- **ACTIVITY**: In the entries below, count every line that has the string "agent", and answer with that count alone.

- **DATA FOR REVIEW**:
• • • • •
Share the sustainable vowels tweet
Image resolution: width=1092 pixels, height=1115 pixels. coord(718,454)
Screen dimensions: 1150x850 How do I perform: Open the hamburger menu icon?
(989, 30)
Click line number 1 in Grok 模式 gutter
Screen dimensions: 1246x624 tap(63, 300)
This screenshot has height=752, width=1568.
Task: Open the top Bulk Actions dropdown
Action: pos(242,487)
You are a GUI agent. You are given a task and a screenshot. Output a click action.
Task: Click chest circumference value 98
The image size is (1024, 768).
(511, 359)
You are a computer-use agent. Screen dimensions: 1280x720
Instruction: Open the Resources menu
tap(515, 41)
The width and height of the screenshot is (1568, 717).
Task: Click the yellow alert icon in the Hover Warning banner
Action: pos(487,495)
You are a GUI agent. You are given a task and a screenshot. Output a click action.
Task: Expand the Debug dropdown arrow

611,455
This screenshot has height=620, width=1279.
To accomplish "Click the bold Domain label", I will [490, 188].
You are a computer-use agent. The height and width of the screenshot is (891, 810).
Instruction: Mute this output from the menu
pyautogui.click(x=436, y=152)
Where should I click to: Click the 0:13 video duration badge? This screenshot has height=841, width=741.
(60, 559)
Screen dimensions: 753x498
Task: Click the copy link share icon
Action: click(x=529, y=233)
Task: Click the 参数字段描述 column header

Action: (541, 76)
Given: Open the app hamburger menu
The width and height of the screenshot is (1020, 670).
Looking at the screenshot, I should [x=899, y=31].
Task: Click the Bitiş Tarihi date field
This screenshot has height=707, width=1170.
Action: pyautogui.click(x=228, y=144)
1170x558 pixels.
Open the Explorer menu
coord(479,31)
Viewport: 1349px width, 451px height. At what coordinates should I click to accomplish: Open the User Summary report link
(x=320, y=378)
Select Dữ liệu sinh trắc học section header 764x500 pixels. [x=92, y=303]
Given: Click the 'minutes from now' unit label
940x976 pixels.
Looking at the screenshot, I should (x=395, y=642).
• • • • •
- **EXERCISE ANSWER**: 4